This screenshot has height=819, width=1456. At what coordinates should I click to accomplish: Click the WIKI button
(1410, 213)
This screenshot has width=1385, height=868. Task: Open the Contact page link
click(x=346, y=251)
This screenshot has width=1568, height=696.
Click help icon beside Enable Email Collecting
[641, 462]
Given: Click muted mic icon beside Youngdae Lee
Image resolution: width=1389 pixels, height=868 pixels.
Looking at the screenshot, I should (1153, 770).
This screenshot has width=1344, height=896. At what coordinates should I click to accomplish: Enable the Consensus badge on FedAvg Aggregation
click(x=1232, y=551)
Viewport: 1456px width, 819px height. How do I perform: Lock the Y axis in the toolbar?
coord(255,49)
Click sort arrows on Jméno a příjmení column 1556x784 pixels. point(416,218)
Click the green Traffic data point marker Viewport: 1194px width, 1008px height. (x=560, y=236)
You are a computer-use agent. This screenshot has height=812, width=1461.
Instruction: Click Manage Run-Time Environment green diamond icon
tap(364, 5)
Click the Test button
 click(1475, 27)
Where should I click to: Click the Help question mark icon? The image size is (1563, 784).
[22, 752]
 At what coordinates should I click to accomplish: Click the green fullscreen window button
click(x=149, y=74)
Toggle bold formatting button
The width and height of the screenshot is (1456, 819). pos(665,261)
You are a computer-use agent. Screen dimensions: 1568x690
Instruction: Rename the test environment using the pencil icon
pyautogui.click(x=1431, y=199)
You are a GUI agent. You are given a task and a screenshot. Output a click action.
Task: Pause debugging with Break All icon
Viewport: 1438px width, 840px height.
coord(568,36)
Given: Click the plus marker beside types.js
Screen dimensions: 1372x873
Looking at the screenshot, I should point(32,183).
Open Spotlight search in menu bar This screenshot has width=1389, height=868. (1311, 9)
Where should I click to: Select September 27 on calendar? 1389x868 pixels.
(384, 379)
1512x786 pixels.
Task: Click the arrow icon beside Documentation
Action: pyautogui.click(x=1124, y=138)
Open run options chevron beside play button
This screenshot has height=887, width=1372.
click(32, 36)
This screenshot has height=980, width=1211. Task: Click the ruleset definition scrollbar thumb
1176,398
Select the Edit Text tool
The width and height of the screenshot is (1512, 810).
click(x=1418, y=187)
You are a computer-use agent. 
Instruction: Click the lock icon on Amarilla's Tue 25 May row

## [WHAT TO PRODUCE]
From the entries, report each line that includes the word "marker".

## [RESULT OF THE EXERCISE]
Click the green Traffic data point marker Viewport: 1194px width, 1008px height. (x=560, y=236)
Given: Click the plus marker beside types.js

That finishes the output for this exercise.